> [DO THIS] Turn the rows into a JSON list of strings, one string per line. Start at the line containing "Click the zoom-in up arrow left of graph", stop after the line containing "point(331,28)", and leave out any blank lines.

> [RECORD EXTRACTS]
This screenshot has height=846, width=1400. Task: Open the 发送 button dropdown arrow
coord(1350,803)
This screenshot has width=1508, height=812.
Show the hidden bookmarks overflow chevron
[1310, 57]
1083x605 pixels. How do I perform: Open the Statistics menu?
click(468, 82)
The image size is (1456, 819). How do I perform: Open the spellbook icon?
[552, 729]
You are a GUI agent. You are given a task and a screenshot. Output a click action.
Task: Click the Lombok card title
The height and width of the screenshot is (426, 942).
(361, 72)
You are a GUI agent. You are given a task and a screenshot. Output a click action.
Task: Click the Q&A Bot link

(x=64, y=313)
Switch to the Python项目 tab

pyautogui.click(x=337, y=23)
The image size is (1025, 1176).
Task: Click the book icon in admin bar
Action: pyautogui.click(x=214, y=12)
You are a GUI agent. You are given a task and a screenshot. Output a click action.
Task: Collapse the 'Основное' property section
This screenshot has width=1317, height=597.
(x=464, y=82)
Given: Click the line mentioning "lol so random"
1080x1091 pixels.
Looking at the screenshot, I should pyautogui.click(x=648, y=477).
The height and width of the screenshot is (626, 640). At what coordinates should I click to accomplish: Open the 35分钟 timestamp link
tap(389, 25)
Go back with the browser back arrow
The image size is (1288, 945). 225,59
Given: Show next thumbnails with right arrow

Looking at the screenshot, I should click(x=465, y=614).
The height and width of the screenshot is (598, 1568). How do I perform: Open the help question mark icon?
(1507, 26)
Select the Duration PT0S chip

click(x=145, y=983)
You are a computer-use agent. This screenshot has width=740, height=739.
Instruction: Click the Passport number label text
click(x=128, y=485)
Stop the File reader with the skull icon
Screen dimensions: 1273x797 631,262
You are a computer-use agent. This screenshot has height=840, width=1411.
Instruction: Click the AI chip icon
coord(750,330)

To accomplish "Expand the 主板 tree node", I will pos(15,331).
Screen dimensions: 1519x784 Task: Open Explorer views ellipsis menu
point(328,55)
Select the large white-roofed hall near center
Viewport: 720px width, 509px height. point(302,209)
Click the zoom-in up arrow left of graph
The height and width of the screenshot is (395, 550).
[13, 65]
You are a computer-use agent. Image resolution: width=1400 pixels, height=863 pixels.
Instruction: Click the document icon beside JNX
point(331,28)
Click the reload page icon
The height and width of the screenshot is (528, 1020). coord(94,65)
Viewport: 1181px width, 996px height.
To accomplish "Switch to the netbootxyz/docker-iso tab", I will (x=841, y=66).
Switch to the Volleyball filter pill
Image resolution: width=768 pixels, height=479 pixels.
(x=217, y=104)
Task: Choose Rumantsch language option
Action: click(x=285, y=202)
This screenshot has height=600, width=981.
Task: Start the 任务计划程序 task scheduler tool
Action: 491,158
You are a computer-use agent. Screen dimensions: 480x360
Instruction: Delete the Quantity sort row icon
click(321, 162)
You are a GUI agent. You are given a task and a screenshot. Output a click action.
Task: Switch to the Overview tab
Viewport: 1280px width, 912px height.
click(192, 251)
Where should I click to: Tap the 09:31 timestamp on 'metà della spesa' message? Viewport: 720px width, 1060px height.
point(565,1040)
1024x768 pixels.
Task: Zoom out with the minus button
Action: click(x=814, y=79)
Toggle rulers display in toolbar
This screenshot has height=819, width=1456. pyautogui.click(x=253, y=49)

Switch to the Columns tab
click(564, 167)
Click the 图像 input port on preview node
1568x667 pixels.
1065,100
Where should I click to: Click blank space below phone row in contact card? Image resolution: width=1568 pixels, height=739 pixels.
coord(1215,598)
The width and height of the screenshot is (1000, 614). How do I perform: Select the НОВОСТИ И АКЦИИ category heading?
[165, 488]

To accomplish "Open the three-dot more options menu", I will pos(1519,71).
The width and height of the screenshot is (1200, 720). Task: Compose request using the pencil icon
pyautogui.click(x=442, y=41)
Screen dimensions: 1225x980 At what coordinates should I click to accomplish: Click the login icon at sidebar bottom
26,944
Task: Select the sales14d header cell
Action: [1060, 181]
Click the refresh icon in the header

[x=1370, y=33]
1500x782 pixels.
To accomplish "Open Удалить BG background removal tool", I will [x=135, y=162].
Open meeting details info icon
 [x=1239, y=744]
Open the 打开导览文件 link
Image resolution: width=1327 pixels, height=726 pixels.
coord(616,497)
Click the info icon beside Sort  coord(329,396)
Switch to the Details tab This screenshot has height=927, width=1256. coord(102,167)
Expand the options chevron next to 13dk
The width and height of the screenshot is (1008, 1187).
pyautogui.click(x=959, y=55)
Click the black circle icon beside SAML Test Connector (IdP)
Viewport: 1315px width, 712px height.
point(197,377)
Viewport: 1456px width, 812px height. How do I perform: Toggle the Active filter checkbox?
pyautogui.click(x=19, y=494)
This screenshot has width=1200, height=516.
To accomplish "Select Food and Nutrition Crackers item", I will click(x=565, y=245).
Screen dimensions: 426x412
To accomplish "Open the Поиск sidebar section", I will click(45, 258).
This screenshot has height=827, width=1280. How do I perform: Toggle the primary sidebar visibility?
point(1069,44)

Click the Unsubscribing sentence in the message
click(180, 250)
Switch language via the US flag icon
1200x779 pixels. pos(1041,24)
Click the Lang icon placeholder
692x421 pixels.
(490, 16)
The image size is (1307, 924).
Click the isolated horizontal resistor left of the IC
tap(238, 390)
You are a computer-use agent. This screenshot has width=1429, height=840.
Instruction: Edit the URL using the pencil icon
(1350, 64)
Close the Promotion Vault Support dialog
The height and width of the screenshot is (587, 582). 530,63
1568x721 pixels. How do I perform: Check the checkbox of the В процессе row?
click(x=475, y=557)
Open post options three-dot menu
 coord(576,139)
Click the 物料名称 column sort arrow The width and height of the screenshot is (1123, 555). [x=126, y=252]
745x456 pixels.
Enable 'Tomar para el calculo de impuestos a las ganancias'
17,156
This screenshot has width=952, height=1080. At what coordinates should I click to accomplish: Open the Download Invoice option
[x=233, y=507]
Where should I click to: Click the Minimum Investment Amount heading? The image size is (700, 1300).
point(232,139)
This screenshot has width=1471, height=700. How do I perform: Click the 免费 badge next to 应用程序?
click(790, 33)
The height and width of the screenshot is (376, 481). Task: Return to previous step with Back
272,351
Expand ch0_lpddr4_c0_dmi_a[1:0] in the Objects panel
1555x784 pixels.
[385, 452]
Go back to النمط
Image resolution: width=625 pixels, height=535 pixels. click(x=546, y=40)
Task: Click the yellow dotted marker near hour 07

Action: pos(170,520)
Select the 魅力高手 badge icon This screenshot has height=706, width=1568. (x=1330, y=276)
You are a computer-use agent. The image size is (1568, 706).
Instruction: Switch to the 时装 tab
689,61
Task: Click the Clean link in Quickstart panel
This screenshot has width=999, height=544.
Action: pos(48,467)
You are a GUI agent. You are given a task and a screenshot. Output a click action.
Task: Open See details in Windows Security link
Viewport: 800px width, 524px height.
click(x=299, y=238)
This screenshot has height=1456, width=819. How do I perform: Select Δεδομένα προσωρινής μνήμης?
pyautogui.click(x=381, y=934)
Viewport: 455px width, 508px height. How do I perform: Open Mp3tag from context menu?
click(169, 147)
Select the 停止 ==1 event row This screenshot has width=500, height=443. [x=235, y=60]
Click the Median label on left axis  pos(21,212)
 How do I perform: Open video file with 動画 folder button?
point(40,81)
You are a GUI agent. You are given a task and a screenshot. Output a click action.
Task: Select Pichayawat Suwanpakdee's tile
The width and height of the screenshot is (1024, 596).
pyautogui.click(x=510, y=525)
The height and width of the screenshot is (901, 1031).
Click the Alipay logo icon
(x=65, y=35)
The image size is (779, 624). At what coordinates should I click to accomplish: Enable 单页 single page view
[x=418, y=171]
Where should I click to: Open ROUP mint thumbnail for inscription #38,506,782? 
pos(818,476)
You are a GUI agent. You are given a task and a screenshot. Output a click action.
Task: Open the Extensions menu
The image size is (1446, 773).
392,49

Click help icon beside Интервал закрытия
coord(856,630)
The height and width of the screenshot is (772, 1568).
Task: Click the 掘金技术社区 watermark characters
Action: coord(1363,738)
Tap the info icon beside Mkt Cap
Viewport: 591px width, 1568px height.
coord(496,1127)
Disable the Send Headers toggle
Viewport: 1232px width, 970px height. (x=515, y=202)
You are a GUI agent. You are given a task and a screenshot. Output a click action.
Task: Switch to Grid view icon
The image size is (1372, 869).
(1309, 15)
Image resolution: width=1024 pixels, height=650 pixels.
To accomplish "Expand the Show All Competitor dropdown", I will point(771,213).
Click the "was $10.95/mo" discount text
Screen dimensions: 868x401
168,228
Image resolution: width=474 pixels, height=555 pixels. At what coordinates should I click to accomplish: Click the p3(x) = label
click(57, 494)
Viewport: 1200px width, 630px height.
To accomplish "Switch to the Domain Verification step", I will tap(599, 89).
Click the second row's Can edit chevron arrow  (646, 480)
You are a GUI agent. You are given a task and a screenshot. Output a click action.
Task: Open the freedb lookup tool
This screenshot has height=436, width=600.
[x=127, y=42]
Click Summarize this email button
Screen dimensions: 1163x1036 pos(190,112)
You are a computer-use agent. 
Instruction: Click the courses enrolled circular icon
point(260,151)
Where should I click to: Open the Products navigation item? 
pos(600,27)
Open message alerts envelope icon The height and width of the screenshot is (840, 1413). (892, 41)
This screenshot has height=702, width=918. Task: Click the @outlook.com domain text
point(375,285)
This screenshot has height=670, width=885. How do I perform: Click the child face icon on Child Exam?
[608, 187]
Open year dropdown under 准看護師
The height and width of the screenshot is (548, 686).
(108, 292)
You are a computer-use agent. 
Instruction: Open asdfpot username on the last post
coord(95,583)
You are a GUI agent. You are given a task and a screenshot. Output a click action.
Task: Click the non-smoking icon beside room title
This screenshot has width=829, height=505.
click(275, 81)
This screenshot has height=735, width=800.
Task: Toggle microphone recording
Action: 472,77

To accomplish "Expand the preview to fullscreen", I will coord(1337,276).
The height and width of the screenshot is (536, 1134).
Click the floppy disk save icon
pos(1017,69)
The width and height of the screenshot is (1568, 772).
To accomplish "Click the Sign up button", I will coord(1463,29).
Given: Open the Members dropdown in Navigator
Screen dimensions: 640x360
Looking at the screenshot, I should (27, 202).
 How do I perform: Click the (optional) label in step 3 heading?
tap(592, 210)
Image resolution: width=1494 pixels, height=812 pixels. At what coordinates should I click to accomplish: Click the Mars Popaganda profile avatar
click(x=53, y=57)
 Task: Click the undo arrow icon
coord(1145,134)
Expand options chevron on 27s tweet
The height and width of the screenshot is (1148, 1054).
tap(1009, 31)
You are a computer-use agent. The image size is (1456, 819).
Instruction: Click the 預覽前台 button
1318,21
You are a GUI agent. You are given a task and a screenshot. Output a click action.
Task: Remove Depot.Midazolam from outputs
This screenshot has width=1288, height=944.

> [THE ANSWER]
[
  "Click the zoom-in up arrow left of graph",
  "The height and width of the screenshot is (395, 550).",
  "[13, 65]",
  "You are a computer-use agent. Image resolution: width=1400 pixels, height=863 pixels.",
  "Instruction: Click the document icon beside JNX",
  "point(331,28)"
]